_GIVEN REQUEST 1_
In the records, begin at the line that contains "This screenshot has height=619, width=599." and copy every line word for word through the final line of the records.

#### SELECTION

Jen: Yeah. I told you before we started recording it, very weirdly, is snowing here today. We have snow in Texas, which we never have. We are ill equipped. We are tiny diaper babies when it comes to this. So my son Ben was in the living room with me this morning. And, well, he doesn’t know what to do. Also, he’s Ethiopian.
He literally does not know about cold weather. Like so he’s like, how do you get snow off a car? I’m like, buddy, put your gloves on and just wipe it off. And so he’s like, I don’t want to touch it. So the next thing I see is he has two of my spatulas and now he goes in shorts in shorts.
And I’m like, you know what? This isn’t my problem. I just take your spatulas and your shorts and go sort out the snow. Like, yeah, you’ll figure it out. My dude. And they do.
Chip: Yeah.

########
#### MATERIALS PROVIDED

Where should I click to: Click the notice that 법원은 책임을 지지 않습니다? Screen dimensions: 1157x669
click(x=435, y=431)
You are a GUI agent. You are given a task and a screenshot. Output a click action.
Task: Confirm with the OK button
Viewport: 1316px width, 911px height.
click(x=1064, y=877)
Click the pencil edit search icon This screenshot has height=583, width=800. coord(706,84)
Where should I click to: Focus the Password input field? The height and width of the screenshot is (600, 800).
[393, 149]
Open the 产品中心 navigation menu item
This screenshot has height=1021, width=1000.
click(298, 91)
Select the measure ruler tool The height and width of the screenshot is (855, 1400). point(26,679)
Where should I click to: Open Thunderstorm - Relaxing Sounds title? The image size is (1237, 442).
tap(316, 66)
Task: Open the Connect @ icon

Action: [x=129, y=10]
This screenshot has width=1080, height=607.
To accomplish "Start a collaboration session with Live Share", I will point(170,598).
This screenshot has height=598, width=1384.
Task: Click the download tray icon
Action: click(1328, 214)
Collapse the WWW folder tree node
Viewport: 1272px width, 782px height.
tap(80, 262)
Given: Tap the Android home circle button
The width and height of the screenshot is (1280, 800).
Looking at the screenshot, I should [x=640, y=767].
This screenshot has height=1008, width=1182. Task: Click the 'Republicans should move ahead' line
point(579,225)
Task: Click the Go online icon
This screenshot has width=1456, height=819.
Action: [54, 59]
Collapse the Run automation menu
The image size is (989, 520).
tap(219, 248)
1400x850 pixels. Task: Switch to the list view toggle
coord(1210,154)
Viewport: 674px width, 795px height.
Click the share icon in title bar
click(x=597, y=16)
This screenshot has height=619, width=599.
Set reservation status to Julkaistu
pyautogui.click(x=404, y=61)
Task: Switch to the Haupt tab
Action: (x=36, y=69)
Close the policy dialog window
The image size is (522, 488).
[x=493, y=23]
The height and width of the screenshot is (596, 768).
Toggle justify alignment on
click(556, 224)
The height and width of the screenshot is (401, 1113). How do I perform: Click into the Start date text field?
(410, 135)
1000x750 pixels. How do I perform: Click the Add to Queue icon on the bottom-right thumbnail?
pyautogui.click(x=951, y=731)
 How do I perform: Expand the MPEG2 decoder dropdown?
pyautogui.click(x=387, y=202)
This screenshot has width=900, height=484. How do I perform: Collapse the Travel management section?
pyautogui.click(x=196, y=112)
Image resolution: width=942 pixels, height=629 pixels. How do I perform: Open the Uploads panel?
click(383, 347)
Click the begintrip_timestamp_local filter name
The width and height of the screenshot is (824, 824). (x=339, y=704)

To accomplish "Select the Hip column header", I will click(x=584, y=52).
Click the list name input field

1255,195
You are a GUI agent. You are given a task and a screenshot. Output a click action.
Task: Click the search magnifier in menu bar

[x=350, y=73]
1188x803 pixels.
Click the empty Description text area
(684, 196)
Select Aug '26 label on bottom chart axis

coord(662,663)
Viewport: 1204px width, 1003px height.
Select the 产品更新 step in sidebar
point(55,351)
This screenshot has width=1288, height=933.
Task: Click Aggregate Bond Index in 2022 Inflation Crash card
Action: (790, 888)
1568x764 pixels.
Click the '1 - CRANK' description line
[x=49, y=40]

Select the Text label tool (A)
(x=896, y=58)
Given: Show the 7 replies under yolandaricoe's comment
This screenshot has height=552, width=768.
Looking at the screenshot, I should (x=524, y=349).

########

_GIVEN REQUEST 2_
Pick up the conversation about snow in Texas right after its last line and keep it going.

_RESPONSE 1_
This screenshot has height=619, width=599.
Set reservation status to Julkaistu
pyautogui.click(x=404, y=61)
Task: Switch to the Haupt tab
Action: (x=36, y=69)
Close the policy dialog window
The image size is (522, 488).
[x=493, y=23]
The height and width of the screenshot is (596, 768).
Toggle justify alignment on
click(556, 224)
The height and width of the screenshot is (401, 1113). How do I perform: Click into the Start date text field?
(410, 135)
1000x750 pixels. How do I perform: Click the Add to Queue icon on the bottom-right thumbnail?
pyautogui.click(x=951, y=731)
 How do I perform: Expand the MPEG2 decoder dropdown?
pyautogui.click(x=387, y=202)
This screenshot has width=900, height=484. How do I perform: Collapse the Travel management section?
pyautogui.click(x=196, y=112)
Image resolution: width=942 pixels, height=629 pixels. How do I perform: Open the Uploads panel?
click(383, 347)
Click the begintrip_timestamp_local filter name
The width and height of the screenshot is (824, 824). (x=339, y=704)

To accomplish "Select the Hip column header", I will click(x=584, y=52).
Click the list name input field

1255,195
You are a GUI agent. You are given a task and a screenshot. Output a click action.
Task: Click the search magnifier in menu bar

[x=350, y=73]
1188x803 pixels.
Click the empty Description text area
(684, 196)
Select Aug '26 label on bottom chart axis

coord(662,663)
Viewport: 1204px width, 1003px height.
Select the 产品更新 step in sidebar
point(55,351)
This screenshot has width=1288, height=933.
Task: Click Aggregate Bond Index in 2022 Inflation Crash card
Action: (790, 888)
1568x764 pixels.
Click the '1 - CRANK' description line
[x=49, y=40]

Select the Text label tool (A)
(x=896, y=58)
Given: Show the 7 replies under yolandaricoe's comment
This screenshot has height=552, width=768.
Looking at the screenshot, I should (x=524, y=349).

_RESPONSE 2_
Jen: And they do. Tell me, about your because you mentioned in here it’s in the, it’s in the section on clothes. You said, you know, my carefully planned outfit before my first big stand up show that your kids response was, it’s pretty basic, but whatever. That’s a that’s hype. That’s as good as you can get. To be.
Chip: Honest. I was like, yeah, that.
Jen: Was the nicest one in the whole list, right. But tell me about your stand up show and how that felt. I mean, you’re a corporate dude. Like, this is way, way outside the boundaries.
Chip: Yeah. Who do I think I am, right? Yeah. Yeah. No. It’s crazy. I mean, I always thought that, like, some of what I did online would translate well to live performance, but I probably would have never done it on my own. And then. Yes, one day, Caroline Raye, who’s an amazing stand up, reached out to me and she’s like, hey, I live in Maine in the summer.
I think you’re hilarious, which was on Instagram. And she’s like, do you do stand up? Do you want to do some shows together? And I was like, oh my God. I was like, I would love to. I don’t do it at all. But she’s like, oh, I’m a great teacher. I’ll coach you over zoom and then we’ll do it.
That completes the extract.